Acts of 1869, p. 37; Rev.Stat. 1870, p. 93.
Benson, the defendant below, was the master and owner of the Governor Allen, a steamboat enrolled and licensed under the laws of the United States for the coasting trade and plying as a regular packet for the transportation of freight and passengers between New Orleans, in the State of Louisiana, and Vicksburg, in the State of Mississippi, touching at the intermediate landings both within and without Louisiana as occasion required. The defendant in error, plaintiff below, a person of color, took passage upon the boat on her trip up the river from New Orleans for Hermitage, a landing place within Louisiana, and being refused accommodations on account of her color in the cabin specially set apart for white persons, brought this action in the Eighth District Court for the Parish of New Orleans under the provisions of the act above recited, to recover damages for her mental and physical suffering on that account.
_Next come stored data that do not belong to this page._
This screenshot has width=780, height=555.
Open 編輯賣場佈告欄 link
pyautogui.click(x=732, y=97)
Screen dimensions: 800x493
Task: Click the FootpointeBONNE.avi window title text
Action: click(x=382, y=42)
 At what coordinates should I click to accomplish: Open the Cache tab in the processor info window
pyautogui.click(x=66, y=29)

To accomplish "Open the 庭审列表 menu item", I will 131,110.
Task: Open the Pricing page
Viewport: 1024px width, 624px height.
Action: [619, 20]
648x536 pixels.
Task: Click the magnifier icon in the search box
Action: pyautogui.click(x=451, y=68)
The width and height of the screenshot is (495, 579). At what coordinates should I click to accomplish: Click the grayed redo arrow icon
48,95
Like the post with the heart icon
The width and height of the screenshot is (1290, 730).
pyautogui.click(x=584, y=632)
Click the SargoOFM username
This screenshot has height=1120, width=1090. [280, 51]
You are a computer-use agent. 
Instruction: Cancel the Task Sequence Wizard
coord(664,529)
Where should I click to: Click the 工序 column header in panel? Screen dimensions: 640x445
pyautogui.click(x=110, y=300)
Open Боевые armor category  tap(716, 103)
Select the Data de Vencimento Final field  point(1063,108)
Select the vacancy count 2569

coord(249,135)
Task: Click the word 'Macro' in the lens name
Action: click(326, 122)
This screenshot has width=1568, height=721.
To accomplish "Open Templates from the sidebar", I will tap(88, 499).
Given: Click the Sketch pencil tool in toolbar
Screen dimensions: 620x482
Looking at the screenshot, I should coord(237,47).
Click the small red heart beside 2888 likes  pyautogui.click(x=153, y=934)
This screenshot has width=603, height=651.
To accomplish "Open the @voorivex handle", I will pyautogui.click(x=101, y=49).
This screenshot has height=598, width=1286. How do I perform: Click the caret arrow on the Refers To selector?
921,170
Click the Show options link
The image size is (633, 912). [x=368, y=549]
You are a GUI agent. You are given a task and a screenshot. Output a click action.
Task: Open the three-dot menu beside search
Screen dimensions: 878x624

Benson, by way of defense, insisted among other things that the statute was inoperative and void as to him in respect to the matter complained of because, as to his business, it was an attempt to "regulate commerce among the states," and therefore in conflict with Art. I, Sec. 8, par. 3, of the Constitution of the United States. The district court of the parish
held that the statute made it imperative upon Benson to admit Mrs. DeCuir to the privileges of the cabin for white persons, and that it was not a regulation of commerce among the states, and therefore not void. After trial, judgment was given against Benson for $1,000, from which he appealed to the supreme court of the state, where the rulings of the district court were sustained.
This decision of the supreme court is here for reexamination under sec. 709 of the Revised Statutes.
Benson having died, Hall, his administratrix, was substituted in this Court.